The Decapitated Chicken and Other Stories by Horacio Quiroga, translated from the Spanish by Margaret Sayers Peden (University of Wisconsin Press, 2004)

Venezuela: the best medicine

This project would be nothing without the people all over the planet who get in touch to suggest books, publishers, experts and organisations to help me read my way round the world. I’m continually delighted by how generous fellow booklovers are with their time and expertise, and the way these recommendations are opening up new vistas of reading.

Cherie Elston is one of those people. As arts editor of Palabras Errantesan ezine dedicated to promoting Latin American literature (which Laura introduced me to via a comment on The List), she knows a thing or two about books from South America. All the same, I couldn’t help being impressed by the list of 65 authors she sent in reply to my email.

I’m still researching my way through it and it will probably take me years to get hold of all the books (translations permitting). But I had to start somewhere and, as I didn’t have anything down for Venezuela before Cherie got in touch, I decided to begin with Alberto Barrera Tyszka.

Charting Dr Andrés Miranda’s response to the discovery that his father has terminal cancer, Tyszka’s Herralde Prize-winning novel The Sickness explores health, illness, life and death, and the strange, dispassionate vehicle of medicine that shuttles us between them. As Dr Miranda’s professionalism crumbles in the face of his impending loss, he is forced to confront his limitations and reassess his relationship with the vocation to which he is dedicated his life.

Tyszka’s ability to write about loss in all its guises is exceptional. From the seismic tremors it sends through an ordered existence to the absent-mindedness it interpolates into everyday moments, he captures it expertly. He also has a talent for presenting the inner workings of paranoia, which he sets forth through an email correspondence between Dr Miranda’s secretary and a strangely dependent patient.

The imagery he finds to convey the physical effects of shock and sadness is powerful too. When Andrés first sees his father’s results, we read that he feels ‘as if he bore inside him some helpless, stumbling creature, as if he were giving birth to a disaster’ and later, when his father phones to hear the news, that he ‘has a hedgehog on his tongue.
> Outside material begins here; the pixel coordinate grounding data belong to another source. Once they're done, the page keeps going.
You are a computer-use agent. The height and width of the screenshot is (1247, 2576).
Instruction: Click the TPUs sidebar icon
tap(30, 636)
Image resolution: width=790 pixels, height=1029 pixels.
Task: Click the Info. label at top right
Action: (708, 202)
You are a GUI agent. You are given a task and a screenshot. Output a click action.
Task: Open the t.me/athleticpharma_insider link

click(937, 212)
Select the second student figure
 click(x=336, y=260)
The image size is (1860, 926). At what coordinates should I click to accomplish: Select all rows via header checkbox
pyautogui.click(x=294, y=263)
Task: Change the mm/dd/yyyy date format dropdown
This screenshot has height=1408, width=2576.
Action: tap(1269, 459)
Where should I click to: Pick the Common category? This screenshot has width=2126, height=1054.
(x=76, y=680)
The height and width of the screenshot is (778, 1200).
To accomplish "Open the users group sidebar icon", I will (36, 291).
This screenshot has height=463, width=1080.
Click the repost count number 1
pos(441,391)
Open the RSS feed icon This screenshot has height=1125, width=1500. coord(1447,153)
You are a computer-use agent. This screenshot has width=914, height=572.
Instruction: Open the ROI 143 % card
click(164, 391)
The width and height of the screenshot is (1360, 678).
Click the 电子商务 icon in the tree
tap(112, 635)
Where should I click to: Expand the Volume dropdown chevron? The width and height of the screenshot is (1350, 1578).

His throat fills with pineapple rind’. This directness spills into Tyszka’s observation’s about his own craft as well. ‘Tears are very unliterary: they have no form’, he observes.

This insight is not always matched when it comes to observations about other areas of human existence. There are some strange generalisations about sexuality and the sexes, which ring oddly in the work of so generally empathetic and intuitive a writer.

Now and then the portrayal of hospital life stretches credulity too. Having grown up in a medical household, I found the idea that a surgeon would cancel an operation because his friend had just had some bad news hard to swallow. Now and then it seemed that Tyszka had underestimated the thick skin that most medical practitioners have to develop to survive their careers.

But these were minor points. The book was immensely enjoyable, as well as being touching and profound. Its exploration of the emotional spectrum and the stories we tell to inoculate ourselves against its worst effects will no doubt resonate with readers around the world, as it did with me.

Thanks Laura, Cherie and everybody else – please keep those recommendations coming.